Stored data entries:
++++++++++++++++++++
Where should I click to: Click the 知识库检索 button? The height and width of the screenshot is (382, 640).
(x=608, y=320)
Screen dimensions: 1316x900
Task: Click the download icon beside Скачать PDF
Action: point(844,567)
++++++++++++++++++++
▶ _ACTION ITEM_
Every entry above should be returned exactly as written.

▶ _ANSWER TO THIS TASK_
Where should I click to: Click the 知识库检索 button? The height and width of the screenshot is (382, 640).
(x=608, y=320)
Screen dimensions: 1316x900
Task: Click the download icon beside Скачать PDF
Action: point(844,567)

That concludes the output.